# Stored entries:
↓↓↓

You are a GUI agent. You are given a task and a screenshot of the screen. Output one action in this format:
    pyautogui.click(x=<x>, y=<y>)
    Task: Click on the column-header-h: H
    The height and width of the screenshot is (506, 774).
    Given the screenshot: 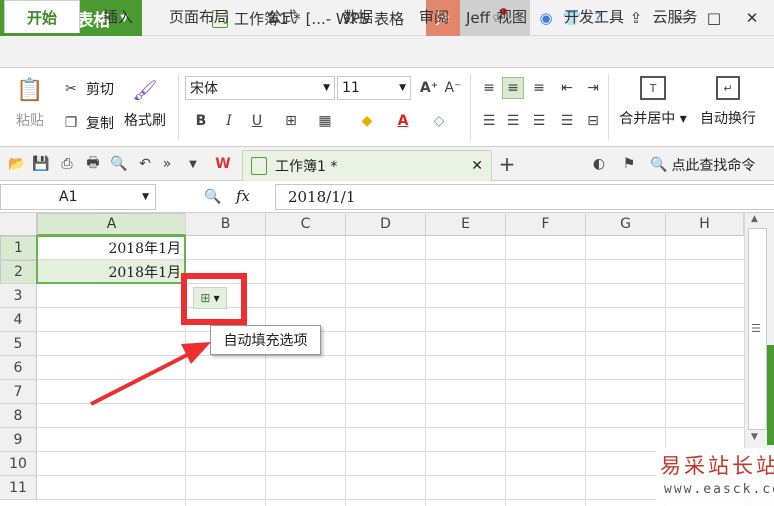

↑↑↑

# WHAT YOU SHOULD DO:
Update the records by replacing every instance of "screenshot" with "screen capture" and leaving everything else the same. Do not include the pictures in your answer.

# ANSWER BELOW:
You are a GUI agent. You are given a task and a screen capture of the screen. Output one action in this format:
    pyautogui.click(x=<x>, y=<y>)
    Task: Click on the column-header-h: H
    The height and width of the screen capture is (506, 774).
    Given the screen capture: 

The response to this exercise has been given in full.